EXTRACT PROVIDED:
= = = = = = =

Revert "sfc: Use write-combining to reduce TX latency" and follow-ups

This reverts commits 65f0b417dee94f779ce9b77102b7d73c93723b39,
d88d6b05fee3cc78e5b0273eb58c31201dcc6b76,
fcfa060468a4edcf776f0c1211d826d5de1668c1,
747df2258b1b9a2e25929ef496262c339c380009 and
867955f5682f7157fdafe8670804b9f8ea077bc7.

Depending on the processor model, write-combining may result in
reordering that the NIC will not tolerate.  This typically results
in a DMA error event and reset by the driver, logged as:

sfc 0000:0e:00.0: eth2: TX DMA Q reports TX_EV_PKT_ERR.
sfc 0000:0e:00.0: eth2: resetting (ALL)

Signed-off-by: Ben Hutchings <bhutchings@solarflare.com>
Signed-off-by: David S. Miller <davem@davemloft.net>
diff --git a/drivers/net/sfc/efx.c b/drivers/net/sfc/efx.c
index faca764..b59abc7 100644
--- a/drivers/net/sfc/efx.c
+++ b/drivers/net/sfc/efx.c
@@ -1050,7 +1050,6 @@
 {
 	struct pci_dev *pci_dev = efx->pci_dev;
 	dma_addr_t dma_mask = efx->type->max_dma_mask;
-	bool use_wc;
 	int rc;
 
 	netif_dbg(efx, probe, efx->net_dev, "initialising I/O\n");
@@ -1101,21 +1100,8 @@
 		rc = -EIO;
 		goto fail3;
 	}
-
-	/* bug22643: If SR-IOV is enabled then tx push over a write combined
-	 * mapping is unsafe. We need to disable write combining in this case.
-	 * MSI is unsupported when SR-IOV is enabled, and the firmware will
-	 * have removed the MSI capability. So write combining is safe if
-	 * there is an MSI capability.
-	 */
-	use_wc = (!EFX_WORKAROUND_22643(efx) ||
-		  pci_find_capability(pci_dev, PCI_CAP_ID_MSI));
-	if (use_wc)
-		efx->membase = ioremap_wc(efx->membase_phys,
-					  efx->type->mem_map_size);
-	else
-		efx->membase = ioremap_nocache(efx->membase_phys,
-					       efx->type->mem_map_size);
+	efx->membase = ioremap_nocache(efx->membase_phys,
+				       efx->type->mem_map_size);
 	if (!efx->membase) {
 		netif_err(efx, probe, efx->net_dev,
 			  "could not map memory BAR at %llx+%x\n",
diff --git a/drivers/net/sfc/io.h b/drivers/net/sfc/io.h
index cc97880..dc45110 100644
--- a/drivers/net/sfc/io.h
+++ b/drivers/net/sfc/io.h
@@ -48,9 +48,9 @@
  *   replacing the low 96 bits with zero does not affect functionality.

= = = = = = =

DATA SHOWN:
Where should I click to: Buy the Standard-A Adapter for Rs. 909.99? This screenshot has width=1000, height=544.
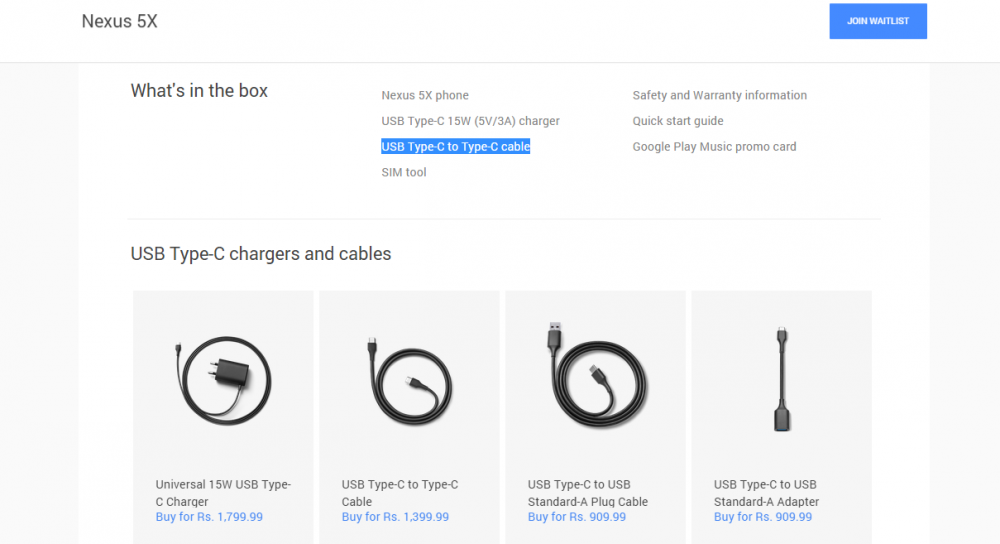tap(763, 517)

= = = = = = =

According to the commit message above, what does the reordering caused by write-combining typically lead to?

A DMA error event and a reset by the driver.